The end of the Diaspora

Martin van Creveld anticipates it. The Learned Elders of Wye see it. David Goldberg sees it. As does Rich Cohen:

The horror of the Holocaust purchased us a 70-year vacation from history, though we didn’t know it. We believed the world had changed, as had human nature. Jews remained distinct in the new dispensation, but in a good way—a near-at-hand exotic, a symbol of exile, which we were told was the natural state of modern man. For perhaps the only time in history, you might actually want to be a Jew. Because of the close families and good husbands and yada yada. Saul Bellow, Phillip Roth, Mel Brooks. To those of us who came of age in these years, the future seemed like it would be more of the same, the present carried on forever.

We were wrong.

If you go online and read the comments on any story about Israel or George Soros or search certain terms on Twitter, you begin to feel the golden age of the American Jews was just a moment in time. Perhaps the old paranoia stirs in me, but I see ominous signs everywhere:

What changed? Well, for starters, there are just
fewer of us in proportion to the whole. Whereas Jews once constituted
five percent of America, and as much as forty percent of New York, those
numbers have shrunk. We’re perhaps thirteen percent of New York and
around two percent of the nation. In this sense, American Jews are
living with the results of their success. This is indeed the promised
land. It’s where Jews fulfilled the dream which, for many, has been to
stop being Jews and become part of the imagined whole.  Like the caboose
of a train, we’re getting smaller as we go away.
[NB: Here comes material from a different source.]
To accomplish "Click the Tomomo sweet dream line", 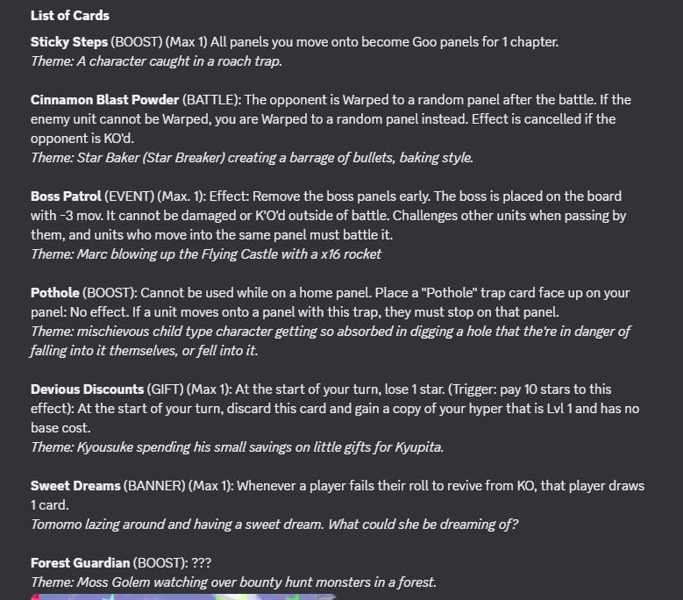I will click(x=274, y=524).
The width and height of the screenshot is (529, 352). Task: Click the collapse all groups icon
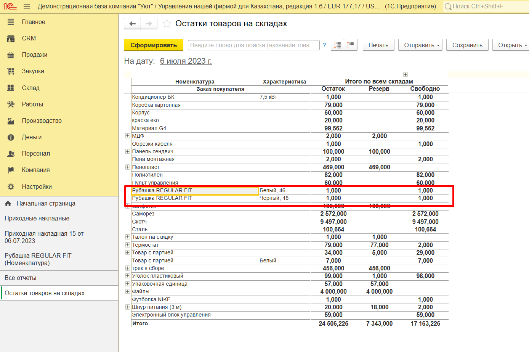pyautogui.click(x=351, y=45)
I think Cohen is leaving out three of the more important reasons for the Jewish decline. First, being the most left-leaning portion of the American electorate, Jews are disproportionately affected by the dyscivic and dysgenic consequences of their own social policies. In the traditional 1950s America they so hated, a Jewish man with abnormal inclinations would be heavily encouraged to resist them, get married, and have at least three Jewish children. In post-traditional America, such a man is encouraged to do anything from play house with another man to put on a dress, mutilate himself, and call himself Esther. But whatever non-traditional lifestyle he chooses, his line is going to end with him.

Second, as Cohen says himself, “Jews had re-imagined the nation.” Of course, they didn’t merely reimagine it, they helped remake it more to their liking out of the mistaken belief that a multi-ethnic America would be better and safer for them than an Anglo-Saxon America. This is turning out to be wildly untrue, as the genteel disdain they so resented on the part of the elite White Anglo-Saxon Episcopalians is considerably milder than the way in which they regarded by nearly every immigrant group that the Jews have sought to import, from Central Americans to Eastern Europeans to Asians.
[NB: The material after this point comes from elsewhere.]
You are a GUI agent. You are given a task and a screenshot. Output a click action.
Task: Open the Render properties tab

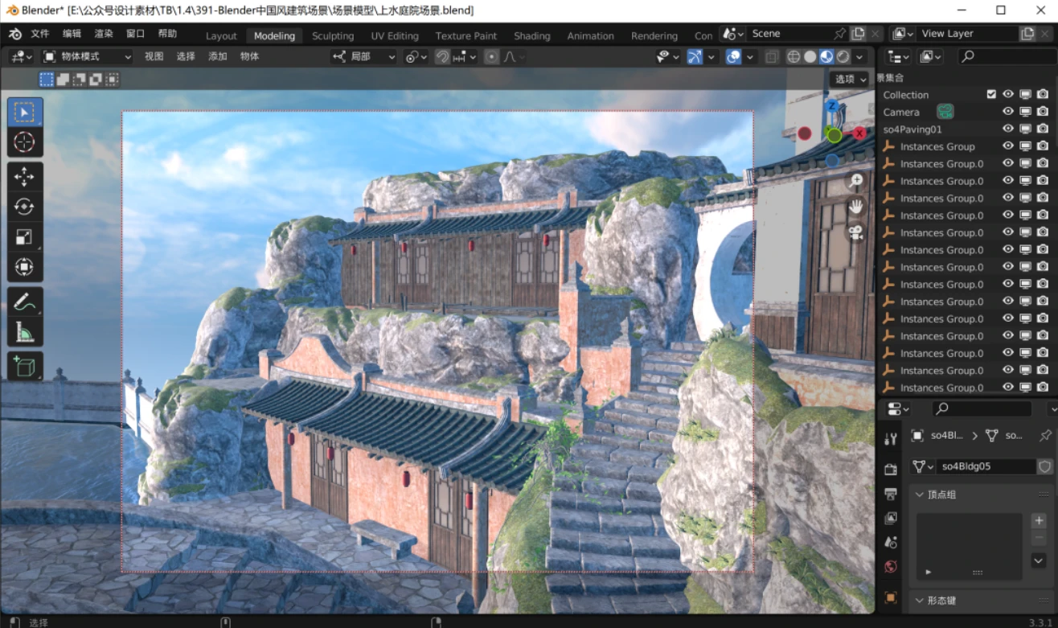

(The same is true in England, for that matter; the rise in anti-semitism in the UK isn’t merely the result of Muslim immigration, but Polish immigration as well. Until I moved to Europe, I had no idea that Poles tend to dislike Jews even more than they dislike Russians and Communists. I’m not sure they entirely distinguish between the three.)

The third is that a number of elite Jews in America have increasingly attempted to use America’s military on behalf of Israel’s foreign policy. This is increasingly resented by Americans across the political spectrum; for example, neither Right nor Left is even remotely interested in invading Iran as the neocons have been demanding for the last 13 years. Their efforts have not yet boomeranged, as Dr. van Creveld fears, but at some point they most likely will if they do not cease.
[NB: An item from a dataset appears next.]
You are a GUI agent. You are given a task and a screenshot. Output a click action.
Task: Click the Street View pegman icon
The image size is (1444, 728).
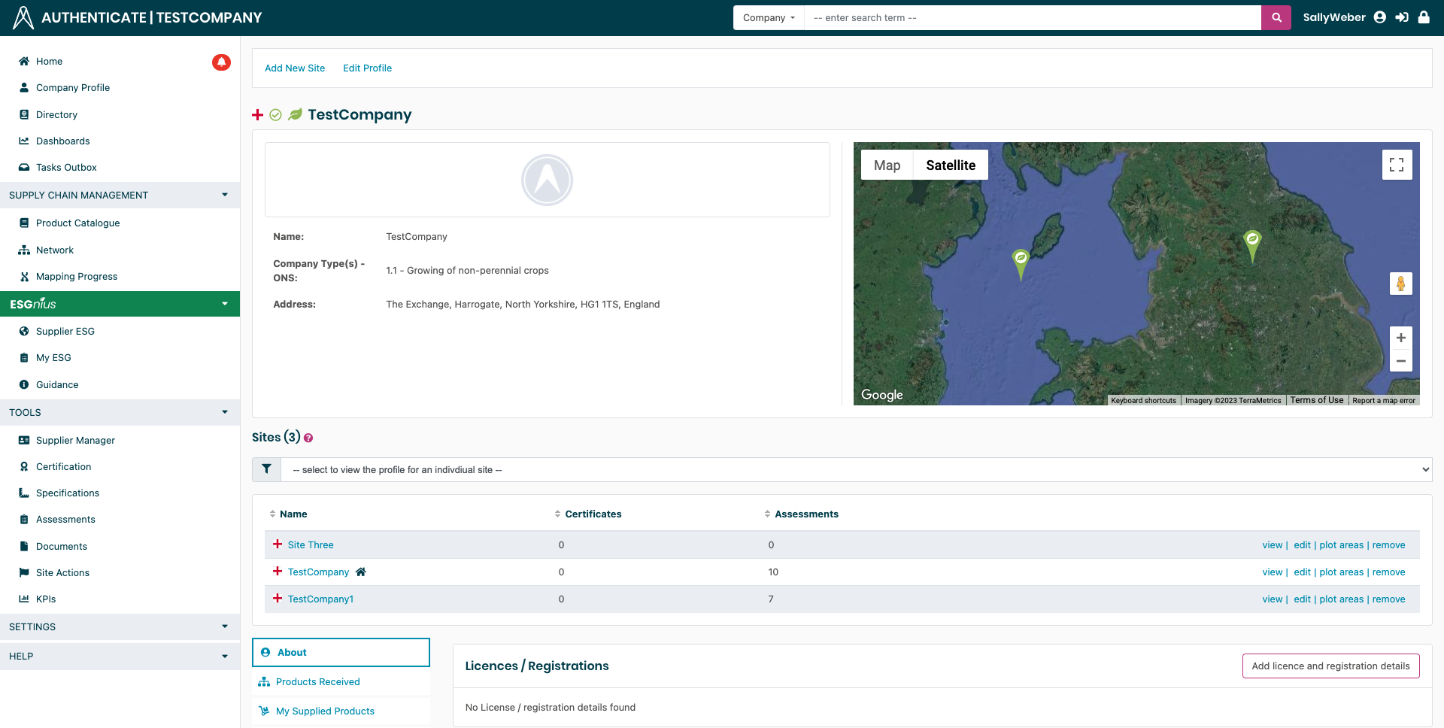[1400, 284]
I don’t see it getting as bad for American Jews as it will for their few remaining European cousins, mostly because Americans are much less ethno-nationalistic and there is considerably more space. But I do think Cohen is correct in anticipating the significant decline of Jewish influence in America. Because, at the end of the day, Israel is the Jewish nation and the idea of the functional multi-ethnic society is not long for this world.

Of course, the idea was always bound to fail. It was obvious, on the basis of the assumption on which the belief was founded: “We believed the world had changed, as had human nature.” The world may have changed, for a time, but it will always change again. Human nature, on the other hand, doesn’t.